Table 1 Model performance obtained on validation and test data, in terms of mean Intersection over Union, F1-score, and balanced accuracy.

For a visual evaluation of the model performance, we produced the semantic segmentation mask of five full-resolution images from both the validation and test sets and compared them to the ground truths produced by the expert sedimentologist (Figs. 1 and 2). The detailed quantitative presentation of the results and errors is covered in Section “confusion matrix and model misclassifications” and shown Fig. 3. The five images were chosen as the most representative for the two datasets, showing all the target sedimentary facies. The visual performance on validation data shows high correlation between the model predictions and the ground truths. Figure 1A is one of the most complex images in the whole dataset, containing four target classes: Well-drained floodplain (WDF), Poorly-drained floodplain (PDF), Swamp (Sw), and Peat layer (PL). The model prediction accurately reproduces the sedimentologist segmentation mask, correctly classifying most sedimentary facies. Minor errors are present, mainly localized at facies transitions (WDF–PDF, PDF-Sw, and Sw-PL). The transition between Swamp and Peat layer is also visible in Fig. 1B and well classified by the model. In Fig. 1C, the model misclassified a portion of the Fluvial sand (FS) stratigraphic interval, while classifying the PDF correctly. Figure 1D shows the high capability of the model in classifying the Prodelta (P) target class, whose identification commonly requires specific sedimentological training, with an impressive overlap between the model prediction and the reference segmentation. The model performs well in Fluvial sand classification in Fig. 1E, while only minor classification errors are present for Sw and PDF.

Figure 1
figure 1

Visual performance of the model on five representative images of the validation dataset. The original full-resolution digital images, the model-produced segmentation masks, and the corresponding ground truths are shown in the left, central, and right columns, respectively.

Figure 2
figure 2

Visual performance of the model on five representative images of the test dataset. The original full-resolution digital images, the model produced segmentation masks, and the corresponding ground truths are shown in the left, central, and right columns, respectively. The red dots mark the images coming from the external set of sediment cores.

Figure 3
figure 3

Confusion matrices for validation data (A) and test data (B). Each row of the matrices represents the instances in a ground truth class, while each column represents the class instances predicted by the model. The values were normalized with respect to the number of ground truth instances for each class. A colormap visually highlights the higher values with darker shades of blue.

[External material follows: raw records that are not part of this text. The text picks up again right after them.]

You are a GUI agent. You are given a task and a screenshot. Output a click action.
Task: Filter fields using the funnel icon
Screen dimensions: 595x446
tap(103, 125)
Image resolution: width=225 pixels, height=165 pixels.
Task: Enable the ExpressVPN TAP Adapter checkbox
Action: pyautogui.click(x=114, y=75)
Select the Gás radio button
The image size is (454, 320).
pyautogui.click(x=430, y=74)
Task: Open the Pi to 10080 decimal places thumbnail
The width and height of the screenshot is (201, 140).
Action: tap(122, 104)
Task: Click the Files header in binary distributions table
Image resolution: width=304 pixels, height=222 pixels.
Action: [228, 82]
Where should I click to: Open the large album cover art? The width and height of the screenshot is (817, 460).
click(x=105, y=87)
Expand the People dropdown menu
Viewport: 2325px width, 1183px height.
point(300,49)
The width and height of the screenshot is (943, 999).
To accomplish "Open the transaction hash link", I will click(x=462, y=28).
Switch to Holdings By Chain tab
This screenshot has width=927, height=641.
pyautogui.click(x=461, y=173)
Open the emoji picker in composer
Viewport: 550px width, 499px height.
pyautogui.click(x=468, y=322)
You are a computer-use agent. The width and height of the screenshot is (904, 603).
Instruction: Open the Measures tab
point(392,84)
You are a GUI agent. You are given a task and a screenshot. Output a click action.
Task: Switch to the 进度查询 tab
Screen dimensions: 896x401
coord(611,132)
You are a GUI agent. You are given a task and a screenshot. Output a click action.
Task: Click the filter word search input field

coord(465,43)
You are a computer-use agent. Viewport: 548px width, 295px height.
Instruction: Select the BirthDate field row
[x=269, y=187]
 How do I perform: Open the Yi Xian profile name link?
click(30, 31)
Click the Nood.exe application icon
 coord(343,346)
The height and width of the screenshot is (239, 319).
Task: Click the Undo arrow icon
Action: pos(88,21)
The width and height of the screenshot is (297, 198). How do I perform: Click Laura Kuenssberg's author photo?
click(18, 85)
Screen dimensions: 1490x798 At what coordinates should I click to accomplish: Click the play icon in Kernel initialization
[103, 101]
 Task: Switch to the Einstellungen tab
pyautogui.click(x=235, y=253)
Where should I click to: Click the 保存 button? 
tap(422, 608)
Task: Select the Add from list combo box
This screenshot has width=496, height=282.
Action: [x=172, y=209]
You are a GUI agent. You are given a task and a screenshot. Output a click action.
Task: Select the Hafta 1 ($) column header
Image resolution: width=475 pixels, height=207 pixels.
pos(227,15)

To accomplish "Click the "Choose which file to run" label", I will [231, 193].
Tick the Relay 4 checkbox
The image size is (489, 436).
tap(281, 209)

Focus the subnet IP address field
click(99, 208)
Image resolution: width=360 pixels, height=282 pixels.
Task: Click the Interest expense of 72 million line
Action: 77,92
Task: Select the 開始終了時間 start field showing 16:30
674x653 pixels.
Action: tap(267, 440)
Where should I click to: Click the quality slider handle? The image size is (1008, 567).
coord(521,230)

There are no noticeable visual performance differences between the validation and test images. Furthermore, four out of the five images shown in Fig. 2 come from a set of sediment cores for which no images were present in the training set (red dots in Fig. 2). The usage of this set of images was intended to simulate the model application to external data acquired in the field, to validate its generalization capabilities. In Fig. 2A, WDF, PDF, and Sw are correctly classified, with satisfactory predictions also near facies transitions. Negligible errors are present, with a minor misclassification of PDF to Sw; Fig. 2B, C, D) shows an almost perfect model prediction for the four involved classes. The model confirms its robust prediction capabilities of sub-features in the sedimentary record, represented by PL. Consistent with the validation result, the Prodelta class is very well classified also in the test dataset. In Fig. 2E, WDF is correctly classified, while minor errors occur on Sw and PDF classification. However, in this case the model struggles to reproduce the sedimentologists sand classification.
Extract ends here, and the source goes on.